The good experimental results were attributed to the following several advantages of MS-IAF, stacking the scattered attention by a multi-path approach, more features can be retained, and the use of deformable convolution can improve the adaptability to object receptive fields. the use of non-local implementation of cross-layer extraction improved the imbalanced feature fusion of non-adjacent layers of FPN, which in turn improved the detection accuracy of the model.

In this paper, the number of FLOPs refers to the number of multiply accumulation operations and measures the complexity of an algorithm or model. Params refers to the total number of parameters to be trained in the network model [49]. As shown in Table 2, YOLOX has the smallest FLOPs and Params, but it does not provide satisfactory detection accuracy in AP-DATA. As shown in Figure 6, MS-IAF achieved the highest accuracy without causing any excessive increase in FLOPs and Params. The results showed that MS-IAF achieved high detection accuracy for multi-scale objects without causing any excessive increase in FLOPs and Params, which realized a good trade-off between memory and accuracy. Although TridentNet achieved a high AP, the excessive FLOPs imposed an additional burden on the model deployment.

In order to observe the performance of original FRC and MS-IAF under different training data, we conducted the comparison experiments with 10%, 20%, 30%, 40%, 50%, 75%,100% of the total 6300 samples in the original training set, and the other 700 samples are used as the validation set. The difference in performance between original FRC and MS-IAF are shown in Figure 7 (AP is expressed as the average value of four experiments).

The results in Figure 7 confirm that MS-IAF outperforms the original FRC in terms of detection ability and maintains a high AP after training on both small and large datasets. Which also demonstrated that MS-IAF has more excellent detection ability for different important objects of aircraft.

The experimental results are shown in Figure 8. For small and medium objects like engines, tail planes and landing gears, the detection results of the original model were often ignored or incorrectly detected, but MS-IAF delivered better detection results for these objects.

4.2. Robustness Analysis

To verify the robustness of our model, we conducted experiments in the public remote sensing dataset RSOD [13]. The ratio of training to validation sets in the dataset was 5:1. The results of the original model and our model are compared in Figure 9. Our model can detect small and medium-sized aircraft objects in remote sensing images more accurately, while the original model often suffered from false detections and even missed detections, which shows it failed to find aircraft objects obscured in remote sensing images.

To verify the anti-interference capability of the model, we conducted anti-interference experiments. We used the Imgaug [50] method to verify five pollution variables in the same dataset, light, fog, cloud, snow, and stains. Each pollution was divided into four different severity levels, as shown in Figure 10. With the same model setup, the trained model with unpolluted remote sensing images was used to test 20 remote sensing images with different pollutions. The AP results of our experiments are shown in Table 3.

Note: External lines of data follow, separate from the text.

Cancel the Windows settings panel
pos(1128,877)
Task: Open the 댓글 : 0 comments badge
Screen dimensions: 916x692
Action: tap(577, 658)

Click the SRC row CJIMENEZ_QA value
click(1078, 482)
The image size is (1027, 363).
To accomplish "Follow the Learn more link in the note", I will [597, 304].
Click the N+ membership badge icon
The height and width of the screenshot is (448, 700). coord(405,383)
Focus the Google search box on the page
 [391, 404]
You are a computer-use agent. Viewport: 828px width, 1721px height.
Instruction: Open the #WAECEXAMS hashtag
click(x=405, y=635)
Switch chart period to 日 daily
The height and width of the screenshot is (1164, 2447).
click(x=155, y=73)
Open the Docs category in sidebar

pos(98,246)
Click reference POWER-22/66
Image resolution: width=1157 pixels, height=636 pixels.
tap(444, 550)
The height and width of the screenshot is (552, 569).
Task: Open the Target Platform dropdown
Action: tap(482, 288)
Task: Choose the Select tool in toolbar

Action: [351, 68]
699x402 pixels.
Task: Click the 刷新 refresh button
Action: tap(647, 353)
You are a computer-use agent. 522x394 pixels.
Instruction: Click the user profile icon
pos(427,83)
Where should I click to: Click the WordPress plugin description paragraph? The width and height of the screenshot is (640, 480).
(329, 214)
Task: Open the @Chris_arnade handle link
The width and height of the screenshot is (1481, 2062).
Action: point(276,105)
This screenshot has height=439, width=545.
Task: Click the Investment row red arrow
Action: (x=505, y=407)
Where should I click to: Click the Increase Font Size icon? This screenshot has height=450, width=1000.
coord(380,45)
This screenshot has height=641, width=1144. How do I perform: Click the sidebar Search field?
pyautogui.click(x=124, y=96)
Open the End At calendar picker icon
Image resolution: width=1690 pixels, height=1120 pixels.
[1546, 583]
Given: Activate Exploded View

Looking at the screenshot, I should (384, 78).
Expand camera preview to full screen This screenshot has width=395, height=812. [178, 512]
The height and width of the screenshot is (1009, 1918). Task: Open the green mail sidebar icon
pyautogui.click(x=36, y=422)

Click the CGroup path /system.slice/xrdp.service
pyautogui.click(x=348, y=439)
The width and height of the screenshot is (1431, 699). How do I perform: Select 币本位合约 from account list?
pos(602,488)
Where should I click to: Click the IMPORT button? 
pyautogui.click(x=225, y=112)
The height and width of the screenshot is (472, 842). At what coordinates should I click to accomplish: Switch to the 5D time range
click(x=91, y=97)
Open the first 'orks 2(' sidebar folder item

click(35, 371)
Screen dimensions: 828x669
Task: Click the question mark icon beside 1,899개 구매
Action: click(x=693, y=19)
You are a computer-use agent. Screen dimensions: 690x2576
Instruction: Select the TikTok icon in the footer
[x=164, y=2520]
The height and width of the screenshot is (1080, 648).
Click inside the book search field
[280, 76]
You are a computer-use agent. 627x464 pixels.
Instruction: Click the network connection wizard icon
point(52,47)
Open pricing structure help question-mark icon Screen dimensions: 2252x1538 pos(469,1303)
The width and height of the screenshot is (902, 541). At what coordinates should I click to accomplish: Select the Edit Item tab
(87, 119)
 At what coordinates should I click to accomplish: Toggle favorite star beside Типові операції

The results from parallel experiments showed that MS-IAF outperformed the other models in terms of interference resistance. The different pollutions in the environments adversely affected the detection accuracy, causing some features to be obscured and making the model less capable of sensing features. From the variations in the detection results of our model at different severity levels, we found that our model exhibited the best robustness for fog pollution, with a 4.19% variation in the AP from severity 1 to 5. Its robustness was relatively good for light pollution, with a 7.9% variation. Its robustness was poor for cloud, snow, and stains pollutions, with 13.8%, 20.4%, and 25.1% variations, respectively. These findings indicated that fog and light pollution had the least effect on the multi-scale object features in remote sensing images but still obscured some feature information.

From the results of the robustness experiments, it was again verified that MS-IAF achieved higher accuracy for the detection of multi-scale aircraft objects in remote sensing images.

5. Conclusions

In this paper, we contributed a new multi-scale dataset AP-DATA and a multi-scale information augmentation framework MS-IAF comprising two new modules, ResNeSt-D and BFPCAR.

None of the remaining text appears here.